DOCUMENT TEXT Block Start

Much of that appears to be gone. The homes, the jobs, the wealth, the future, democracy, polar bears, and even the planet are all at their most precarious since the Cuban missile crisis. And all because of the short termism of my own Baby Boomer generation. 

Someone asked me the other day what would lift me out of my funk of unhappiness (a pit of foreboding occupied by increasing numbers of people if the epidemic of depression is any indication)? How to swap the chasm of despair with a warm blue dawn of hope? The person asking probably expected I’d suggest an Italian holiday, another Jack Daniels, a box of Havanas, or a new pair of burgundy brogues, any one of which have been known to perk me up when things have looked bad in the past. Without so much as a beat my reply was I’d like someone to switch off the internet. Turn off the infernal contraption that has assisted global capitalism’s transformation into an insatiable stalking monster, us into products, and our lives and likes bought and sold like any other commodity. We’re the ones being farmed.

DOCUMENT TEXT Block End
EXCERPTED RECORDS Block Start

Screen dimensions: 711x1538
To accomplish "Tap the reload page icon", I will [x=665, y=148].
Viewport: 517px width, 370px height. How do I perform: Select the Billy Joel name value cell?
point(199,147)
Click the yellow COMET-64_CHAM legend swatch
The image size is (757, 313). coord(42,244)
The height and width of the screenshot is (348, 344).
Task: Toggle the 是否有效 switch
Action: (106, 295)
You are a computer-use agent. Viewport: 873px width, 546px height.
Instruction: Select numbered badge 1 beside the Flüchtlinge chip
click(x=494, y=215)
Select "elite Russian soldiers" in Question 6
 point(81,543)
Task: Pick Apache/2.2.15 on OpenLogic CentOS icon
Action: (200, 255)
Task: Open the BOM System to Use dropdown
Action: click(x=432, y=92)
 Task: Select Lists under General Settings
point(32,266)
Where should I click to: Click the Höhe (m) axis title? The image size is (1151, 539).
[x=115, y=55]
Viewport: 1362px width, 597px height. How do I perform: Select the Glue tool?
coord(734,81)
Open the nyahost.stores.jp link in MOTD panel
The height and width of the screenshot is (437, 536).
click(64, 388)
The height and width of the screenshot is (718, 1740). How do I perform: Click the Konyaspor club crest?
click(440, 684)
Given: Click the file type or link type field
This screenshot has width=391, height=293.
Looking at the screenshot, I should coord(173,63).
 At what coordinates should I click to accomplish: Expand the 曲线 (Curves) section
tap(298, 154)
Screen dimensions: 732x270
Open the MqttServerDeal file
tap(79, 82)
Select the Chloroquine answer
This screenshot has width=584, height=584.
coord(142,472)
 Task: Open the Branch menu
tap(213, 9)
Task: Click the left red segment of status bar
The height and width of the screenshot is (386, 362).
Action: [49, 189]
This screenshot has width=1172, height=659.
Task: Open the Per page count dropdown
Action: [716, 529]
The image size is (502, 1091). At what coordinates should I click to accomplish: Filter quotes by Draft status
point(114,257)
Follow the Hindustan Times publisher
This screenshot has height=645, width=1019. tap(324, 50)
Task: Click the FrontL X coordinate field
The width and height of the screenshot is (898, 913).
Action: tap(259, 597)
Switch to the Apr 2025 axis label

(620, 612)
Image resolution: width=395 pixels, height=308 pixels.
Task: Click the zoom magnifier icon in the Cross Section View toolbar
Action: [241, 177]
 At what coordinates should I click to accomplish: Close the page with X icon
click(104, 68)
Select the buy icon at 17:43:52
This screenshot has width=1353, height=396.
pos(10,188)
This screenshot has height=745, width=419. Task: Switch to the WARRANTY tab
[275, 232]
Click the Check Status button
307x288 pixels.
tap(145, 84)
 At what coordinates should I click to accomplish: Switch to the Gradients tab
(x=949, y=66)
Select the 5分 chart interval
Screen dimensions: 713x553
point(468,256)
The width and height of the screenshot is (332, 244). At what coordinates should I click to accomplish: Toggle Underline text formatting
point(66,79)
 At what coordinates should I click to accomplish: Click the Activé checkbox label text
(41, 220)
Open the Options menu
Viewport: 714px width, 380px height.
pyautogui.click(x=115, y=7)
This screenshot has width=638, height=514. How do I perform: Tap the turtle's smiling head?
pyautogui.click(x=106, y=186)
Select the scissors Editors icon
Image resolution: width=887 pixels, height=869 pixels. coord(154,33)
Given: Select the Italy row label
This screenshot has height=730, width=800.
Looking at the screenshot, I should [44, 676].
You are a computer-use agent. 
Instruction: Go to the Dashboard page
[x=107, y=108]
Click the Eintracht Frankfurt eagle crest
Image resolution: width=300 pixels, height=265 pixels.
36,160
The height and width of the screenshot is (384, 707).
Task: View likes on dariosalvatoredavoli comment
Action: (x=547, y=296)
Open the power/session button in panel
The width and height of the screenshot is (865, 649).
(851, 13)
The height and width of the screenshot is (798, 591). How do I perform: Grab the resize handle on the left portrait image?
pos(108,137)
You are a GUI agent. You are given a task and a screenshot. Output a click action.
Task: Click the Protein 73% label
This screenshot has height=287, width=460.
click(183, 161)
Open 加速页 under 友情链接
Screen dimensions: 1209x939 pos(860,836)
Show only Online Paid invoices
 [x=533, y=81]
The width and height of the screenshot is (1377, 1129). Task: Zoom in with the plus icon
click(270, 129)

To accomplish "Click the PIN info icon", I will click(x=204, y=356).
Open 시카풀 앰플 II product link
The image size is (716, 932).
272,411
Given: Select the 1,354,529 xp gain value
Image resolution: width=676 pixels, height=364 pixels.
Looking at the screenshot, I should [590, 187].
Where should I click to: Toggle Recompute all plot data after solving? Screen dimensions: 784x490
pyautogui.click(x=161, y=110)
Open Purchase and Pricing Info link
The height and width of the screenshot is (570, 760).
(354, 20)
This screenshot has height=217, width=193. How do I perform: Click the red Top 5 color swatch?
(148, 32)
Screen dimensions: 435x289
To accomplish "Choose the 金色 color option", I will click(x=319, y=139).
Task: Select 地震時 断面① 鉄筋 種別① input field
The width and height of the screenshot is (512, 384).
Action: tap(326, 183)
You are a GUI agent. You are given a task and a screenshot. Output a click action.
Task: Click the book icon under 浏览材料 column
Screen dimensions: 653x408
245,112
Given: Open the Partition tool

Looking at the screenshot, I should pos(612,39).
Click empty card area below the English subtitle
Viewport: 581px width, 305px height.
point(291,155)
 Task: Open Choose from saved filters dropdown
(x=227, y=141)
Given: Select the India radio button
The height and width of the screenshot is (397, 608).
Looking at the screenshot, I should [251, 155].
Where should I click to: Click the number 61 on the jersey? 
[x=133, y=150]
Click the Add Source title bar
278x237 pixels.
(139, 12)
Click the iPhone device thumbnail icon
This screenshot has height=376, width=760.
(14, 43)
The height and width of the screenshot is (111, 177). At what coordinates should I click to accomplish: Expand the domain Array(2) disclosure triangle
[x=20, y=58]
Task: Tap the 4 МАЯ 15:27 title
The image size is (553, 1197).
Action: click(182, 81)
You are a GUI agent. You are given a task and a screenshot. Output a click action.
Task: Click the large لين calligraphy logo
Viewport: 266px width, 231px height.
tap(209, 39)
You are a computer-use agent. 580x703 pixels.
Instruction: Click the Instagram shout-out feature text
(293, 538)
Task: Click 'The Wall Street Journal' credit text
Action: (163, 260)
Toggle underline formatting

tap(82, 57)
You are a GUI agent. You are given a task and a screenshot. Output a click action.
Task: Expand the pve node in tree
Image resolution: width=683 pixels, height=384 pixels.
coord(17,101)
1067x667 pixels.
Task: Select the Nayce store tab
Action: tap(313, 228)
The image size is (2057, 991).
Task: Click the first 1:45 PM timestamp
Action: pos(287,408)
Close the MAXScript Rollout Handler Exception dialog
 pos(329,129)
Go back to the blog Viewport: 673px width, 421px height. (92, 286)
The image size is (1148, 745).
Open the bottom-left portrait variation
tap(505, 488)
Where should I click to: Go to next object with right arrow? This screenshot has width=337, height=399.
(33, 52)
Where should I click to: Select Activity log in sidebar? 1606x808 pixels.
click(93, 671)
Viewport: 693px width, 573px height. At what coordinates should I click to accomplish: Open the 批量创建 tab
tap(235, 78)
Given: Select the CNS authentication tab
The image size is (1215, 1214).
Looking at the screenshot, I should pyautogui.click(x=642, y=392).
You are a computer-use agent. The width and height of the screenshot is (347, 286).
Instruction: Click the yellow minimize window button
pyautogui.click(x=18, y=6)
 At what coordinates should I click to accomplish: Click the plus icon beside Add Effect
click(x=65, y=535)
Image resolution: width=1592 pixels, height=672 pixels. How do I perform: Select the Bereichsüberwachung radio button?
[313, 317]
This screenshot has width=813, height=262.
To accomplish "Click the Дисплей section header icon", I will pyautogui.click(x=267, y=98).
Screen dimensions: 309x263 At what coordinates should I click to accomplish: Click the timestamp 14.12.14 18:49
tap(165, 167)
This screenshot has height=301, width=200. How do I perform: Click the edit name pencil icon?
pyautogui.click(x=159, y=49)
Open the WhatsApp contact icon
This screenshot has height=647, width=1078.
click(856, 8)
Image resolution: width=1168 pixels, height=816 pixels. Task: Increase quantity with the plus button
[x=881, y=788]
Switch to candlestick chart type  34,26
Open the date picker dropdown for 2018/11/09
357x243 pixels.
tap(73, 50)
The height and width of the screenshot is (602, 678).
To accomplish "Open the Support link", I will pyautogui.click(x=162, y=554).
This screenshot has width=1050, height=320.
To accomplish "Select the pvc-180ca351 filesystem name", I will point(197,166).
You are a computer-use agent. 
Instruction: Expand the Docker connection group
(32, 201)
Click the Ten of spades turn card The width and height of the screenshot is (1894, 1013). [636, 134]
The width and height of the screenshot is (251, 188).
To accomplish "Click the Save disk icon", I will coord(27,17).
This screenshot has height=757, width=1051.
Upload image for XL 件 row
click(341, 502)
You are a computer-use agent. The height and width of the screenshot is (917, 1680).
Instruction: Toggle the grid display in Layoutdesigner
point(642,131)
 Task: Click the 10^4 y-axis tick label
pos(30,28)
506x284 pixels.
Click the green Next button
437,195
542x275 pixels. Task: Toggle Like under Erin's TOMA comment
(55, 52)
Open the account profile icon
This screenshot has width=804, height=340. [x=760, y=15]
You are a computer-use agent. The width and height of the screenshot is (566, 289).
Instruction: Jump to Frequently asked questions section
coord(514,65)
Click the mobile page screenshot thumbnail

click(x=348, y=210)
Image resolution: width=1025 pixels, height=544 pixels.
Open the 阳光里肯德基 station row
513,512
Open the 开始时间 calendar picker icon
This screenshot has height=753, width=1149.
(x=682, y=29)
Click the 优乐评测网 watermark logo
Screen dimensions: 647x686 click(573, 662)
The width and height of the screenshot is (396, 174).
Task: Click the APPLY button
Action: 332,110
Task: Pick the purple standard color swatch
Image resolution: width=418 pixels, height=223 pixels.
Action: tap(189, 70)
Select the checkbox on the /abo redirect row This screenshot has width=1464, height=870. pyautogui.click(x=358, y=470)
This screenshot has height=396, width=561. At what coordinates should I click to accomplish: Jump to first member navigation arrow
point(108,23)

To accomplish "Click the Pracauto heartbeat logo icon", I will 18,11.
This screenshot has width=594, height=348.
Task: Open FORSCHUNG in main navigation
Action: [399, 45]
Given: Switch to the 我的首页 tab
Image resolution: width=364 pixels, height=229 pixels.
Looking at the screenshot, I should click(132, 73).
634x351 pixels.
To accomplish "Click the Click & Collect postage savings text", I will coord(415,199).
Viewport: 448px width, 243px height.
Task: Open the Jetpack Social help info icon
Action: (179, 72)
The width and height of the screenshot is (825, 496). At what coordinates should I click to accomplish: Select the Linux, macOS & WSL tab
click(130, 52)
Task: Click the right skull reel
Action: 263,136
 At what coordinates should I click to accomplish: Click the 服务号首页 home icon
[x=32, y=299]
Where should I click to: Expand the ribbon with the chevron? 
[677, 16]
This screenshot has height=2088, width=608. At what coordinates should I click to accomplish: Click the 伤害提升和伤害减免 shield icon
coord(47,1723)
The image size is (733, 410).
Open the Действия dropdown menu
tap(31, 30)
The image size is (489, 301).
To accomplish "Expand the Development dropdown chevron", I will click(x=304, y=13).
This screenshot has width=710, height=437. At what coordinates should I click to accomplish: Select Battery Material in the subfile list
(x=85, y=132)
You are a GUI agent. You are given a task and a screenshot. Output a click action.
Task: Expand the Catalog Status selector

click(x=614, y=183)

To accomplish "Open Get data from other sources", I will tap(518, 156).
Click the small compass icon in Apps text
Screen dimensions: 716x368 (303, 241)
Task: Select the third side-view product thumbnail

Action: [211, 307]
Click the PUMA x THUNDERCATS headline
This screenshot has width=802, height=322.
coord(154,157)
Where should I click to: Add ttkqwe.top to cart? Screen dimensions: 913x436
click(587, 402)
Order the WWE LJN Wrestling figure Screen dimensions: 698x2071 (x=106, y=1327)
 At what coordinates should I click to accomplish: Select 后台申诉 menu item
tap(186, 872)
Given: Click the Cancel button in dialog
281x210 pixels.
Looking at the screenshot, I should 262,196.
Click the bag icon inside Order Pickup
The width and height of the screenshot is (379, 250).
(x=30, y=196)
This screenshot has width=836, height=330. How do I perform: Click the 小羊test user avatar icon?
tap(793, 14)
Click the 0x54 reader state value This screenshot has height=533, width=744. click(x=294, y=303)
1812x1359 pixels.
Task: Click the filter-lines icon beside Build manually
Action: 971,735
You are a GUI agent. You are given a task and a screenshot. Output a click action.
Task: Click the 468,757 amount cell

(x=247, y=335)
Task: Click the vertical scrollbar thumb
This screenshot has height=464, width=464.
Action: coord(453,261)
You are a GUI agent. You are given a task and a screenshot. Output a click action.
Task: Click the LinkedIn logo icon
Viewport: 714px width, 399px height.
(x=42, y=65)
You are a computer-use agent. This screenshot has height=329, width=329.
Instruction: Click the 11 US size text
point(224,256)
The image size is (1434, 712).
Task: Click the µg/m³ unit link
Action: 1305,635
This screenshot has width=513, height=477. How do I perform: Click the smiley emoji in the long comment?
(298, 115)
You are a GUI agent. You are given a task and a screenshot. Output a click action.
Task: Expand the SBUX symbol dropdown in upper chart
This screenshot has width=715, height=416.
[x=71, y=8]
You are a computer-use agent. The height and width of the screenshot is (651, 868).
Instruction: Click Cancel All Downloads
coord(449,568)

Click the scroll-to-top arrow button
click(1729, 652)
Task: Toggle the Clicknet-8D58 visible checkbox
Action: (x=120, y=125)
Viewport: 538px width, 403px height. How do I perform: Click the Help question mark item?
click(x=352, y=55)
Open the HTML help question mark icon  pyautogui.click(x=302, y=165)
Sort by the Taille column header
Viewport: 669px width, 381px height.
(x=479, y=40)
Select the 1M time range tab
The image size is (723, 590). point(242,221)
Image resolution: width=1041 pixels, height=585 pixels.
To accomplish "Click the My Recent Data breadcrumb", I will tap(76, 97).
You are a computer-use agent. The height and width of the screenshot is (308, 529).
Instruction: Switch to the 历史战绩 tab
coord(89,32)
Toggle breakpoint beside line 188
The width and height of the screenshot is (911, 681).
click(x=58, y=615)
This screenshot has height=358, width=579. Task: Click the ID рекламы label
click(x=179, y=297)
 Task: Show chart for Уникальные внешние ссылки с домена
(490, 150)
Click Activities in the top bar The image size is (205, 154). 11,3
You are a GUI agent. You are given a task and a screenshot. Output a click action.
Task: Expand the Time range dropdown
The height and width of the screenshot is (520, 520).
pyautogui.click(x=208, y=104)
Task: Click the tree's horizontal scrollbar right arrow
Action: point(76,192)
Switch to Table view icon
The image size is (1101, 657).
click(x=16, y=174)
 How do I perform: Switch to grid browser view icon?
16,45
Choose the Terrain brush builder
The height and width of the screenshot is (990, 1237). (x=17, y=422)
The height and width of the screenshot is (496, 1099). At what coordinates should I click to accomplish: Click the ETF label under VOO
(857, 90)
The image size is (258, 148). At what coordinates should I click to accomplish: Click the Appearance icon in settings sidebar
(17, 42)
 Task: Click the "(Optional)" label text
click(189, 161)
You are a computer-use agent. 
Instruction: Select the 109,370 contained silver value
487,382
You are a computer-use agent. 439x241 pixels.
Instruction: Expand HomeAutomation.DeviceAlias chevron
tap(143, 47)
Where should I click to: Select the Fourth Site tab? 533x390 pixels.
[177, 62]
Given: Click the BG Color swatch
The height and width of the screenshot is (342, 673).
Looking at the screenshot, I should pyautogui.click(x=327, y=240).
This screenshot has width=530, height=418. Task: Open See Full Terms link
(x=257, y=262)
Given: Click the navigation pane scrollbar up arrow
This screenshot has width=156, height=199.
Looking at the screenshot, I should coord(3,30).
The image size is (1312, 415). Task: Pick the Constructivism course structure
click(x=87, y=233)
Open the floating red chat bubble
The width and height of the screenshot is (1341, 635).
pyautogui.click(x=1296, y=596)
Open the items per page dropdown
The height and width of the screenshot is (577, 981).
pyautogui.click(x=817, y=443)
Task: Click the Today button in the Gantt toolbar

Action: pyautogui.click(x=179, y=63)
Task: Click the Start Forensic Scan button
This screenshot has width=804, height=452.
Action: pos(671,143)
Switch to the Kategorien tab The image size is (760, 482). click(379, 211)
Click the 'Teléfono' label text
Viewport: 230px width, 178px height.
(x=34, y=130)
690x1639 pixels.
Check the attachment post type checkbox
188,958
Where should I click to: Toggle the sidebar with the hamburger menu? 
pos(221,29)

EXCERPTED RECORDS Block End

» AIM OF THE EXERCISE: In the passage, condense the paragraph beginning "Someone asked me the other day" into a shorter version that keeps its main facts. Rely only on the passage to complete the tasks.

» ANSWER FOR THIS EXERCISE: Asked what would lift me out of my unhappiness, a foreboding shared by more and more people given the epidemic of depression, I didn't name an Italian holiday, Jack Daniels, Havanas or new burgundy brogues, though these have cheered me before. I answered at once that I'd like someone to switch off the internet. It has helped turn global capitalism into an insatiable stalking monster, made us into products and let our lives and likes be bought and sold like commodities. We're the ones being farmed.